Problem details – Format every line of the items below as a Markdown table with two columns: Row for the row number and Line for the text of the line. Leave out blank lines.

Data supplied –
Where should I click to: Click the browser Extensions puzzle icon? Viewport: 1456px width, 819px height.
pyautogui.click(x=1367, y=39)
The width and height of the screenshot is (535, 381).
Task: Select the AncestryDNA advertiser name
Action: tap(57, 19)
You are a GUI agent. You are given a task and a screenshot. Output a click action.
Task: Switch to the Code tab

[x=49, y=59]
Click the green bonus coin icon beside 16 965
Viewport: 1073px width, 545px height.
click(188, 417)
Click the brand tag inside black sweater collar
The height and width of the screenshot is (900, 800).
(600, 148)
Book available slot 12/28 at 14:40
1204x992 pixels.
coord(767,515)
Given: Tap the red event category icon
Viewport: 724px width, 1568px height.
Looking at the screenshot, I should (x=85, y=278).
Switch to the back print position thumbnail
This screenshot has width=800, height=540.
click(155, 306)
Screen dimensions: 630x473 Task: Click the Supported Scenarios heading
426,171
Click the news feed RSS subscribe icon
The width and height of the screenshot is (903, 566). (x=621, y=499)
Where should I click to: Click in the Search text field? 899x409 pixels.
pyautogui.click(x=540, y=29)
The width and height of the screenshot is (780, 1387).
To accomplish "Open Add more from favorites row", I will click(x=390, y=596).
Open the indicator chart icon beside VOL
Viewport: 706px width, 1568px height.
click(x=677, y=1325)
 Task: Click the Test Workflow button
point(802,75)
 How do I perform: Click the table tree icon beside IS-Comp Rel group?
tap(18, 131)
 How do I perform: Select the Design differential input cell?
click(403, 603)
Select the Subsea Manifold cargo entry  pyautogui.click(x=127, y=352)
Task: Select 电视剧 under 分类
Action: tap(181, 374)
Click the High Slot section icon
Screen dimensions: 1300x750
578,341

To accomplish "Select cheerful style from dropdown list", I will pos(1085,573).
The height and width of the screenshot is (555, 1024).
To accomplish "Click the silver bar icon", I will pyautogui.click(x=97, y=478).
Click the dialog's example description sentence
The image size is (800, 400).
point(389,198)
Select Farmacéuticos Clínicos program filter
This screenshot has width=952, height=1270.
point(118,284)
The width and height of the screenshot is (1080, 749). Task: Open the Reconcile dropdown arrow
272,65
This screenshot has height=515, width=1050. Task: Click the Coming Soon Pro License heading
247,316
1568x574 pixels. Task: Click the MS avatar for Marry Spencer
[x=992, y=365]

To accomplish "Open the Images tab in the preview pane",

Completed task –
| Row | Line |
|---|---|
| 1 | Where should I click to: Click the browser Extensions puzzle icon? Viewport: 1456px width, 819px height. |
| 2 | pyautogui.click(x=1367, y=39) |
| 3 | The width and height of the screenshot is (535, 381). |
| 4 | Task: Select the AncestryDNA advertiser name |
| 5 | Action: tap(57, 19) |
| 6 | You are a GUI agent. You are given a task and a screenshot. Output a click action. |
| 7 | Task: Switch to the Code tab |
| 8 | [x=49, y=59] |
| 9 | Click the green bonus coin icon beside 16 965 |
| 10 | Viewport: 1073px width, 545px height. |
| 11 | click(188, 417) |
| 12 | Click the brand tag inside black sweater collar |
| 13 | The height and width of the screenshot is (900, 800). |
| 14 | (600, 148) |
| 15 | Book available slot 12/28 at 14:40 |
| 16 | 1204x992 pixels. |
| 17 | coord(767,515) |
| 18 | Given: Tap the red event category icon |
| 19 | Viewport: 724px width, 1568px height. |
| 20 | Looking at the screenshot, I should (x=85, y=278). |
| 21 | Switch to the back print position thumbnail |
| 22 | This screenshot has width=800, height=540. |
| 23 | click(155, 306) |
| 24 | Screen dimensions: 630x473 Task: Click the Supported Scenarios heading |
| 25 | 426,171 |
| 26 | Click the news feed RSS subscribe icon |
| 27 | The width and height of the screenshot is (903, 566). (x=621, y=499) |
| 28 | Where should I click to: Click in the Search text field? 899x409 pixels. |
| 29 | pyautogui.click(x=540, y=29) |
| 30 | The width and height of the screenshot is (780, 1387). |
| 31 | To accomplish "Open Add more from favorites row", I will click(x=390, y=596). |
| 32 | Open the indicator chart icon beside VOL |
| 33 | Viewport: 706px width, 1568px height. |
| 34 | click(x=677, y=1325) |
| 35 |  Task: Click the Test Workflow button |
| 36 | point(802,75) |
| 37 |  How do I perform: Click the table tree icon beside IS-Comp Rel group? |
| 38 | tap(18, 131) |
| 39 |  How do I perform: Select the Design differential input cell? |
| 40 | click(403, 603) |
| 41 | Select the Subsea Manifold cargo entry  pyautogui.click(x=127, y=352) |
| 42 | Task: Select 电视剧 under 分类 |
| 43 | Action: tap(181, 374) |
| 44 | Click the High Slot section icon |
| 45 | Screen dimensions: 1300x750 |
| 46 | 578,341 |
| 47 | To accomplish "Select cheerful style from dropdown list", I will pos(1085,573). |
| 48 | The height and width of the screenshot is (555, 1024). |
| 49 | To accomplish "Click the silver bar icon", I will pyautogui.click(x=97, y=478). |
| 50 | Click the dialog's example description sentence |
| 51 | The image size is (800, 400). |
| 52 | point(389,198) |
| 53 | Select Farmacéuticos Clínicos program filter |
| 54 | This screenshot has width=952, height=1270. |
| 55 | point(118,284) |
| 56 | The width and height of the screenshot is (1080, 749). Task: Open the Reconcile dropdown arrow |
| 57 | 272,65 |
| 58 | This screenshot has height=515, width=1050. Task: Click the Coming Soon Pro License heading |
| 59 | 247,316 |
| 60 | 1568x574 pixels. Task: Click the MS avatar for Marry Spencer |
| 61 | [x=992, y=365] |
| 62 | To accomplish "Open the Images tab in the preview pane", |